Most people I know who take BCAAs do so because they train first thing in the morning. The logic follows like so:
- In the morning liver glycogen levels are low, your muscles use glycogen for energy
- Your body will convert amino acids into glucose to fuel itself
- If there are no amino acids the body will break down muscle protein and convert it to amino acids which are then converted to glucose
Thankfully your muscles can store glycogen as well and these levels are not drained at night. You will have ample supply of energy in your muscles ready to be used. So just make sure to consume 20-30g of protein post workout to refill what was lost.
Do I Need It?
Unless you’re burning 1000 calories in your morning workouts then I would say no. If you are on a no meat or low meat diet I would look into it. You may still be getting plenty from your sources of protein. In any case, your diet should supply enough BCAAs to last you.

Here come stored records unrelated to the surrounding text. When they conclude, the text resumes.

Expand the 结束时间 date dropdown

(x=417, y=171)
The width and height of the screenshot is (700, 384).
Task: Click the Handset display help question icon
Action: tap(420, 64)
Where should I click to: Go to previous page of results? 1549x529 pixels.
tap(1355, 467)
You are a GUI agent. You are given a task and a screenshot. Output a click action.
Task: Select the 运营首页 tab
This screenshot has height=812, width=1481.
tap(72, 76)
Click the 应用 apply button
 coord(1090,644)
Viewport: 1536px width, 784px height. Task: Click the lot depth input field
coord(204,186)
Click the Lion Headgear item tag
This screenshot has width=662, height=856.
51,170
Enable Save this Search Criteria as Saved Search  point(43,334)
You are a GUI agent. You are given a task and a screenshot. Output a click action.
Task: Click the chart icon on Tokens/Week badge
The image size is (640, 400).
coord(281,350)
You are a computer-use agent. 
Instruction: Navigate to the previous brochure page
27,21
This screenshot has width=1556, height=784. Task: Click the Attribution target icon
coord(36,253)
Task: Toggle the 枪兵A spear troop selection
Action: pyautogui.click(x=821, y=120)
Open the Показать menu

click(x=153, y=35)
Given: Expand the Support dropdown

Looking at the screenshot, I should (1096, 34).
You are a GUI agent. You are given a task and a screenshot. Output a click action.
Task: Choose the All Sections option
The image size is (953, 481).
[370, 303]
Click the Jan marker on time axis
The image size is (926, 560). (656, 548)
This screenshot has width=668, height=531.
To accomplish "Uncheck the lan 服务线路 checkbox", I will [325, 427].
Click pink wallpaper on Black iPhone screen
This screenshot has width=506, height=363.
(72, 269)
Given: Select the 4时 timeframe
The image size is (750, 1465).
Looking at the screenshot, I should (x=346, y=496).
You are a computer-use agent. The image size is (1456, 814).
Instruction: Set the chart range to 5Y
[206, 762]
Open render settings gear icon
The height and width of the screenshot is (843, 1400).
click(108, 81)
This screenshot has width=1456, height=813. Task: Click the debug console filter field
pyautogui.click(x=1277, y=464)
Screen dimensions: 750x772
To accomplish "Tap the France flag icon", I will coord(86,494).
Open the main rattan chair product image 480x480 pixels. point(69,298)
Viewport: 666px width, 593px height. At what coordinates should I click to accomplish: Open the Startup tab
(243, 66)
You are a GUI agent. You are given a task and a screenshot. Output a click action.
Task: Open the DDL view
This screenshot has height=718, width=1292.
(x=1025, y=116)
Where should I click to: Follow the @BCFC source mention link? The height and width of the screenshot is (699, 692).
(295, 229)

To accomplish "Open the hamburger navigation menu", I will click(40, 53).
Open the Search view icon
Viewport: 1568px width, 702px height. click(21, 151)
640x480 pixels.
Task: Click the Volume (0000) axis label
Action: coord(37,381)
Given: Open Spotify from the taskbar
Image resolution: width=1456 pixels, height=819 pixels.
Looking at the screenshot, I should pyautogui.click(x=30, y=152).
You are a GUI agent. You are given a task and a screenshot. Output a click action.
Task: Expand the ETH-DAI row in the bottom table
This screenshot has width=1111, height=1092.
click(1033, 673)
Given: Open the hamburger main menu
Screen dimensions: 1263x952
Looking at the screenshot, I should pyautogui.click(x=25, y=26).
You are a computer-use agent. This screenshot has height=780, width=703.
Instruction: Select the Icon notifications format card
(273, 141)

If you workout early in the morning, and you don’t eat much the night before, and you have a pretty intense workout ahead of you. Then I would say go for it. It may not be necessary but it definitely won’t hurt you. Much like a multivitamin, if you have the money and aren’t sure if you are getting enough from diet it won’t harm you at all. It’s your life though! If you want to take them feel free.